Coloro che negli ultimi 15 anni, principalmente nel settore della logistica ma non solo, si sono resi protagonisti di importanti battaglie sindacali e politiche per il salario e per una nuova dignità di classe, saranno chiamati a costruire una resistenza efficace alla ristrutturazione capitalista (peraltro già in corso) che porterà inesorabilmente a licenziamenti di massa e miseria diffusa.

Per una piattaforma di lotta, unitaria e di classe

  • Per l’uscita dell’Italia dalla NATO, e il ritiro delle truppe da tutte le missioni di guerra imperialiste; per la rottura di tutte le relazioni con Israele e la ferma opposizione alle imposizioni commerciali degli USA su energia e armamenti.

  • Per un piano di investimenti generalizzato, finalizzato al rilancio della produzione industriale di utilità sociale e al rafforzamento del servizio pubblico.

  • Per la difesa dei livelli occupazionali, del salario e della sicurezza sul lavoro a partire da una riduzione generalizzata dell’orario di lavoro, dall’imposizione di un salario minimo operaio di 2000€ mensili, indicizzati in base agli indici di caro-vita, e dalla riduzione dell’età pensionistica

  • Contro vecchie e nuove limitazioni della libertà di sciopero, e di associazione nei luoghi di lavoro.

Obiettivi essenziali e irrinunciabili, ma perseguibili solo organizzandosi contro il governo ma nell’indipendenza completa da tutte le compagini politiche del centro-sinistra che ieri sostenevano il genocidio in Palestina e i piani economici e finanziari del “nemico in casa nostra”, e che oggi, per quegli stessi interessi di classe contrapposti ai nostri, denunciano strumentalmente l’arroganza di Trump e la politica del governo Meloni. Ipocriti e nemici anch’essi della classe lavoratrice, uniti al coro istituzionale che vorrebbe i lavoratori ed i giovani schierati a difesa dei baluardi democratici dell’imperialismo italiano e, con esso, di un sistema capitalista sempre più in crisi.

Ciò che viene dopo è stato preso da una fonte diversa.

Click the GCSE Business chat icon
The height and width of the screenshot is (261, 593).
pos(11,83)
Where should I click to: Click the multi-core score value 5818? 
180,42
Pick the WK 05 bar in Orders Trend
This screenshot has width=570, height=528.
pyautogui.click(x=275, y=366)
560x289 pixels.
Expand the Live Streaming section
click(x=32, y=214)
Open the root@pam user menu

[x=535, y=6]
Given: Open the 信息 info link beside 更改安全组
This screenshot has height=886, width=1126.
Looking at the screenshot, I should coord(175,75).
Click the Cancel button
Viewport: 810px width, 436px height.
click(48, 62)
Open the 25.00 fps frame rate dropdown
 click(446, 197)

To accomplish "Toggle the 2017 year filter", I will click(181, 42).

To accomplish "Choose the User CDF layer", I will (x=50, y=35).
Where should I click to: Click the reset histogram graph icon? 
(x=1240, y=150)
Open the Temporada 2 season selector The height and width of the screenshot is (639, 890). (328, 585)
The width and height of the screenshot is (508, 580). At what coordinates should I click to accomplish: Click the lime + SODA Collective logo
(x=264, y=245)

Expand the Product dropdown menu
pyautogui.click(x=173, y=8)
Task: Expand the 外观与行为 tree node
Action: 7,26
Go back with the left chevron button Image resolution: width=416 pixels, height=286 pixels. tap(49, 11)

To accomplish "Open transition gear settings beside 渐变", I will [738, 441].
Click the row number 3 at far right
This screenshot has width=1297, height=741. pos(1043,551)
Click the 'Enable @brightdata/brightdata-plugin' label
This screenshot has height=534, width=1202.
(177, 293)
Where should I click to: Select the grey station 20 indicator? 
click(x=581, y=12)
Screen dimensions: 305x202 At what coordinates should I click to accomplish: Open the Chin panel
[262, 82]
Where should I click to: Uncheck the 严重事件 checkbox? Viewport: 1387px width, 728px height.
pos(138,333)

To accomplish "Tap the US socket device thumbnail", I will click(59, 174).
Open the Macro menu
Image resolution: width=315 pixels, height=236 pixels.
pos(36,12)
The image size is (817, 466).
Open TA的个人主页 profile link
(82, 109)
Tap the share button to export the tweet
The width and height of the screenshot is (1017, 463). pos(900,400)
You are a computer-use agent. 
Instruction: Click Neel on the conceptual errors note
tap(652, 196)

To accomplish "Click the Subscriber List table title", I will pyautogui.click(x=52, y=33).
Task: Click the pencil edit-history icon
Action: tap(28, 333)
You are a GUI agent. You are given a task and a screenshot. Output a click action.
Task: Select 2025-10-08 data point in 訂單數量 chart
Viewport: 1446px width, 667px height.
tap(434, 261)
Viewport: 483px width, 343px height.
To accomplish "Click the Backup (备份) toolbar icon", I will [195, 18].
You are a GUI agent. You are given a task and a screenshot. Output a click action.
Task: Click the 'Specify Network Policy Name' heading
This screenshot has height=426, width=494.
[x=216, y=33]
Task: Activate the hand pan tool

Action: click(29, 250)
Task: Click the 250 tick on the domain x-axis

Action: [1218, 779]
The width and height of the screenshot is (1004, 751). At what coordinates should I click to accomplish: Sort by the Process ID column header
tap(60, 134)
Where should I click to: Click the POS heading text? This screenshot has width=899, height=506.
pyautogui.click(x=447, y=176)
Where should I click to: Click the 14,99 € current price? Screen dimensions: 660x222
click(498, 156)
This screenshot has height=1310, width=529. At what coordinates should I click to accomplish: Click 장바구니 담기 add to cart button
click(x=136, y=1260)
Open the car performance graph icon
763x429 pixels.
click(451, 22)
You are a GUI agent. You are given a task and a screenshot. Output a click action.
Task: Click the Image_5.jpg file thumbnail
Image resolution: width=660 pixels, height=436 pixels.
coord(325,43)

Gli uni come gli altri terrorizzati da una possibile ripresa dell’azione indipendente delle classi subalterne e con essa, di una prospettiva di cambiamento radicale che, mai come oggi, è allo stesso tempo necessaria e possibile.

Su queste basi e con queste prospettive il SOL Cobas organizzerà, nei mesi di aprile e maggio, assemblee operaie di fabbrica e riunione di coordinamenti territoriali con la prospettiva di giungere ad un’Assemblea Nazionale di delegati, aperta a tutte le componenti del Movimento Operaio che ne condividono presupposti ed obiettivi.